大切な人が新しい幸せを手に入れられたのだ。これは喜ぶべき事だ。
それなのに心の何処かで雛罌粟さんの彼氏になった気になっていた。とんだ思い上がりだ。
好意を向けられたと言ったって、これは半年以上前のこと。人の気持ちなんてすぐに変わる。
理屈上何も変な話じゃない。それなら僕は受け入れるべきだ。
僕じゃなくて新しい人を好きになって何がおかしいんだ。
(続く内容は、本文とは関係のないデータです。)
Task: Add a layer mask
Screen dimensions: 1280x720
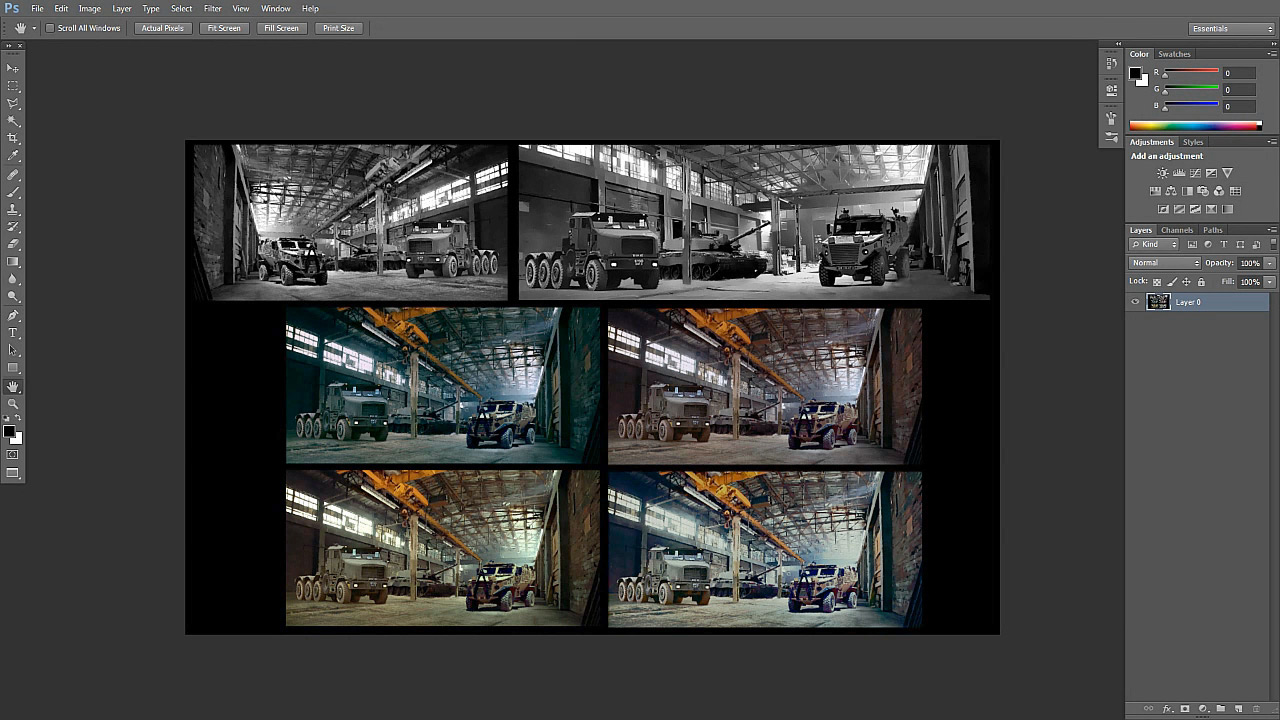Action: (x=1185, y=709)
大体、こんな子供が相手にされてただけで幸運ものだったんだよ。
雛罌粟さんにとって、僕はもう必要無いって事だ。価値のないものが排除される。そんなの当然だよな。
「そう、ですか………分かりました」
僕はソファーから立ち上がった。力が入らずフラついたが、そんなの気にもならない。
「あ、あの、竜胆君………」
さすがに様子のおかしい僕を心配してくれたのか、雛罌粟さんは心配そうに声をかけてくる。優しいなぁ。
「そんな顔しないでください。せっかく好きな人できたのに、それじゃあ逃げられちゃいますよ」
僕は振り向かずに言った。何とか明るい声を作って。
「わ、私………竜胆君の事が好きなのは本当なの………けど………」
「昔の事を気にしないでください。それより、ちゃんと今幸せになる事を考えてくださいよ」
「竜胆君………」
「彼氏さんとお幸せに。それじゃあ」
僕はそのまま振り向く事なく、雛罌粟さんの部屋を出た。階段を降りてお店を出る。
ここに来るのも今日で最後かな。最後のコーヒー、もっと味わって飲めばよかったな。
お店を出て自転車に跨って………やめとこ。今乗ったら間違いなく事故る。
僕は自転車を引きずってお店を後にした。それでも心に空いた穴は治らない。
僕は頭の中がぐちゃぐちゃになっていた。お店の影にいた黒いパーカーの人間に気がつかないほどに。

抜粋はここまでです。